Karl Barth was a Swiss Reformed theologian – a great and courageous leader, as well as one of the leading religious
thinkers of the Twentieth Century. He’s someone that probably all modern Christians should know.

But his importance for me, this morning, is that he is the man who uttered the line that has been my primary guide in
my approach to preaching for the past 37 plus years, and will continue to be for as long as God gives me to speak to
God’s People. He said that “sermons should be written with the Bible in one hand and the newspaper in the other.”

The vast majority of the Sermons I have preached throughout all the years since my ordination have been preached
in the light of this advice – even though I seldom explicitly address the headlines or stories that give rise to the
sermons. I prefer to let you – and, perhaps (I pray!), the Holy Spirit – make the connections, over time, rather than
seem to be suggesting to you what position you “ought” to take on a controversial – often seemingly political – issue.

And another time I have been more explicit was just last week – when I spoke to you about one of the issues that
have been disrupting the life of the Episcopal Church and of the Anglican Communion: our attitudes and responses
to our homosexual and lesbian brothers and sisters. I had mentioned the divisions that threaten out Church and
Communion many times, of course, but had not attacked the controversy, itself, except implicitly and in passing –
until last Sunday.

The occasion for THIS sermon, this morning, though, is not a newspaper article or a headline – but one of our
members.

Let me tell you, first: I appreciate it when people react to my sermons! Whether you like what I’ve said or hate it,
understand it completely or are completely baffled by it – I love it when you react and tell me what you think.
Feedback is the greatest friend a preacher can have. I love it when you love my sermons – and I love it when you
hate them – and TELL me!

Last week someone didn’t like my sermon. Actually, I’m sure more than one person didn’t like it – or, at least, I hope
so, because if no one disliked it, it probably wasn’t the sermon I’d intended to preach! But some one didn’t like it –
and let me know!

Doesn’t matter which service or who it was. The person said to me, afterward, “that wasn’t a very family friendly
sermon!”

A short critique – but direct! And I was very sorry.
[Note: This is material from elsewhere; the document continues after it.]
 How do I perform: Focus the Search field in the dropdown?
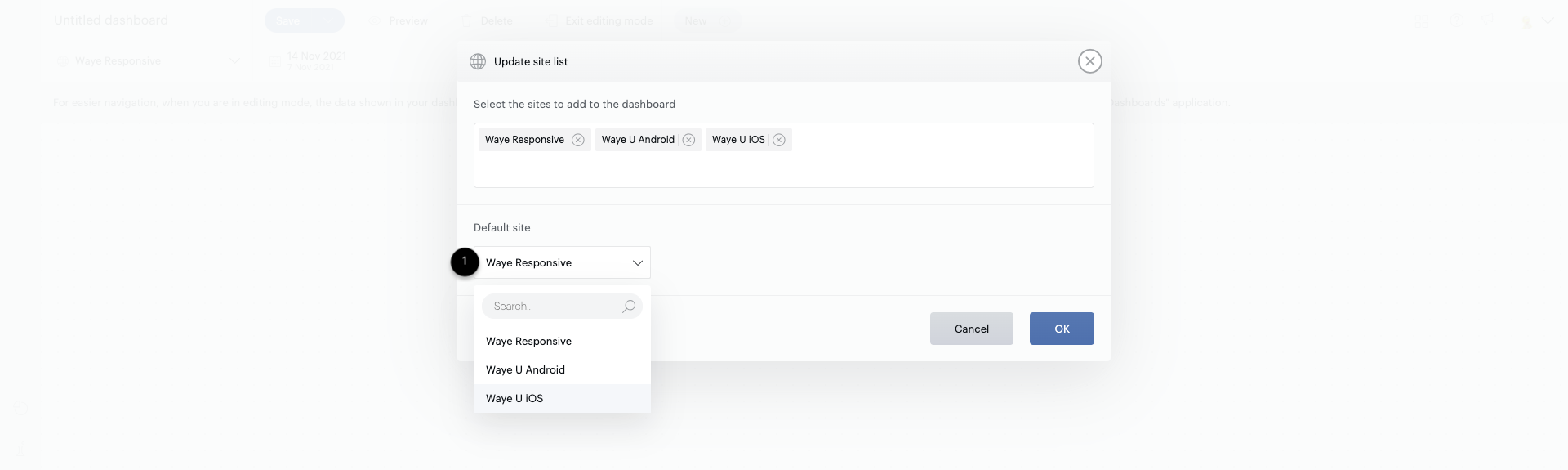click(551, 307)
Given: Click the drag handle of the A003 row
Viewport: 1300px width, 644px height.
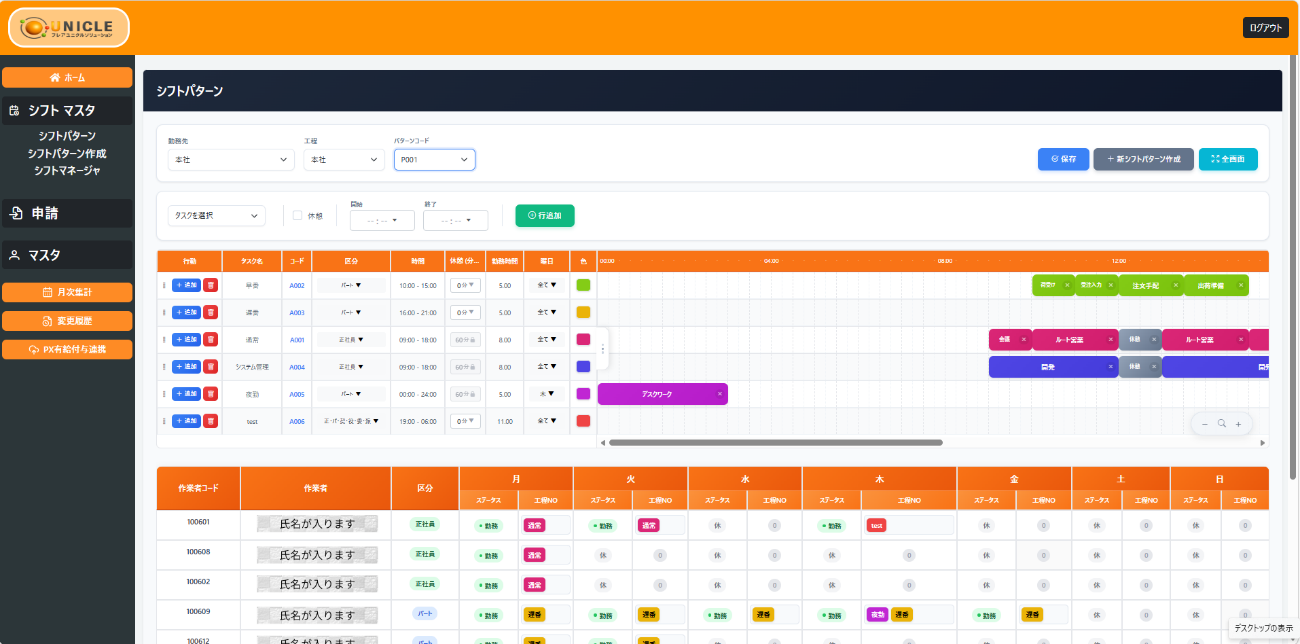Looking at the screenshot, I should [x=164, y=312].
I was sorry that anyone would think that anything I would say would be anti-family!

And I was sorry that I had apparently given someone the impression that that was what I intended! I don’t mind
offending people by what I INTEND to preach! If I did, I couldn’t be a preacher. But I hate offending people by being
unclear.

As is true – again – of so much of what I preach, I have touched on the subject any number of times, but never
explicitly – and when I finally got explicit, I gave someone – at least one person – a wrong impression!
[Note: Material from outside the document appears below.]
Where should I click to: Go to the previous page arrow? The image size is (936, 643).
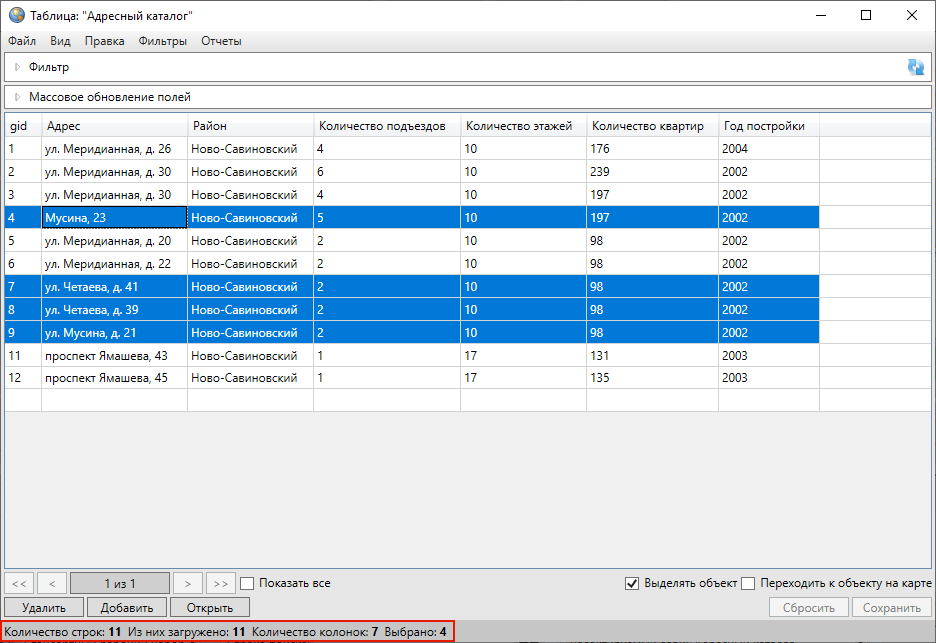[52, 583]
What I said last week was about homosexuality. Some of you may well be offended by the very word – and that’s
unfortunate; I regret that, too. But we’re faced with some real problems and many, many people are being hurt by the
controversy in ways much deeper and harsher than any offense we might take. And the subject does need to   be
addressed simply because we need to care when people are hurting.

But in defending those people – so many of them – who are being hurt by the old, old misunderstandings
surrounding the subject, and by the political manipulations of those who use the dispute for their own, purposes, I
would never intentionally give the impression I was in  any way denigrating the family – the basic building block of
ANY viable society, as well as the best way that has evolved in all the eons of Gods direction, for the care, protection
and nurture of God’s children!

But there is a real Irony, I think, in all of this, as well.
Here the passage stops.